▸ **Zadania do wykonania**
A: Czy następujące stwierdzenia zgadzają się z wpisem o robocie delta: (i) pierwsza próba budowy opierała się na serwach i spinaczach do papieru; (ii) haczyki ze spinaczy sprawdziły się w praktyce jako przeguby; (iii) okrągłe mosiężne koraliki można było kupić w małej ilości? Przy każdym odpowiedz tak lub nie i przytocz dosłownie rozstrzygające słowa wpisu.
B: Podaj dalszy ciąg wpisu o robocie delta od miejsca, w którym się kończy.

▸ **Strona**
#####
Skocz do zawartości

Deltabot


deshipu

Pomocna odpowiedź

Jakiś czas temu obudziłem się rano z przeświadczeniem, że koniecznie muszę zbudować robota w konfiguracji delta. Postanowiłem spróbować spełnić ten kaprys przy pomocy tego, co akurat miałem w domu pod ręką -- czyli serw i spinaczy do papieru:

To niestety nie zadziałało za dobrze -- haczyki, które w teorii powinny stanowić przeguby, w praktyce miały tendencję do haczenia się i generalnie ustawiania w pozycjach, w których nie dało się nimi ruszać. Zdecydowałem, że trzeba podejść do sprawy bardziej profesjonalnie i użyć przegubów kulowych. Ruszyłem zatem do ulubionej chińskiej strony zakupowej w poszukiwaniu mosiężnych koralików. Niestety okrągłe koraliki sprzedawane były wyłącznie w ilościach od tysiąca sztuk w górę -- co prawda za grosze, ale co ja mam potem z resztą robić? Natomiast przy szukaniu koralików wpadły mi w oczy popychacze modelarskie z tak zwanymi "snapami" -- czyli tak naprawdę gotowymi przegubami kulowymi. Postanowiłem pójść na łatwiznę i zamówiłem.
#####
▸ **Sekcja danych**
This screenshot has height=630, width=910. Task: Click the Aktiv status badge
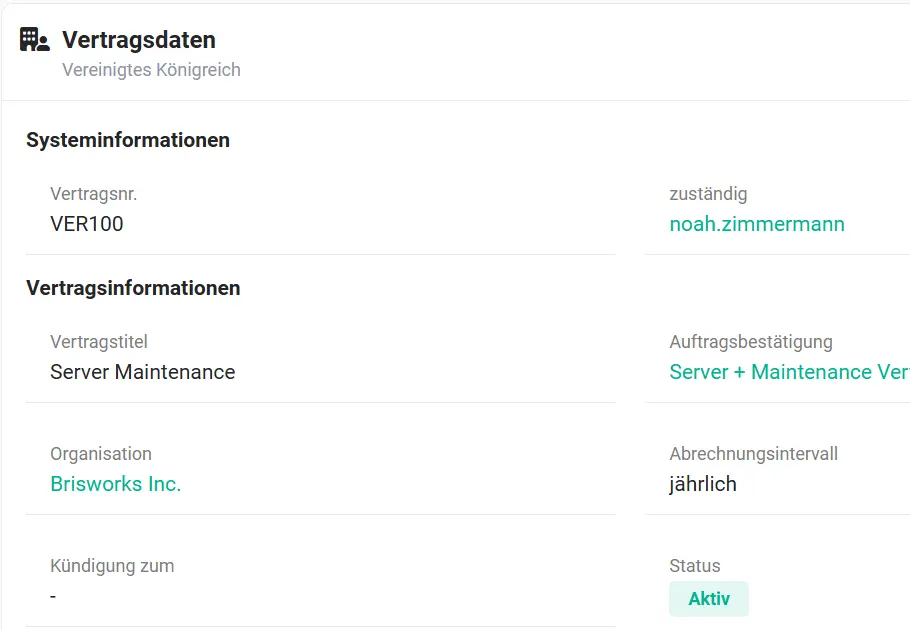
#####
▸ **Odpowiedzi**
A:
(i) Tak: „czyli serw i spinaczy do papieru”.
(ii) Nie: „haczyki, które w teorii powinny stanowić przeguby, w praktyce miały tendencję do haczenia się”.
(iii) Nie: „okrągłe koraliki sprzedawane były wyłącznie w ilościach od tysiąca sztuk w górę”.

B:
Kilka dni temu popychacze przyszły. Trochę się zdziwiłem, że są większe niż się spodziewałem, ale nie szkodzi -- zrobię większego robota, użyje większych serw, które leżą już w szufladzie ładnych parę lat. Zacząłem się zastanawiać z czego zrobić pozostałe mechaniczne części robota i oczy moje padły na stertę płytek PCB, które zamówiłem do jednego z prototypów mich robotów -- teraz już zastąpione nowszą wersją. Płytki te stanowią ciało robota, więc mają odpowiednie otwory do przykręcenia orczyków serw -- to, czego potrzebuję. Postanowiłem wykorzystać je jako materiał budulcowy, po uprzednim pocięciu ich na odpowiedniej wielkości kawałki dremelem:

Trochę więcej pracy wymagało zrobienie głowicy robota, ale tutaj z pomocą przyszły porzucone uprzednio spinacze do papieru -- okazuje się, że całkiem dobrze dają się lutować do tych kawałków płytek, zatem zlutowałem je w odpowiedni kształt.

Podstawę robota zrobiłem z pozostałych płytek PCB, skręcając je razem śrubami. Serwa przymocowałem najpierw po prostu taśmą dwustronną, ale potem przylutowałem do płytek uszka ze spinaczy, do których przykręciłem serwa śrubami. I to tyle, jeśli chodzi o mechanikę.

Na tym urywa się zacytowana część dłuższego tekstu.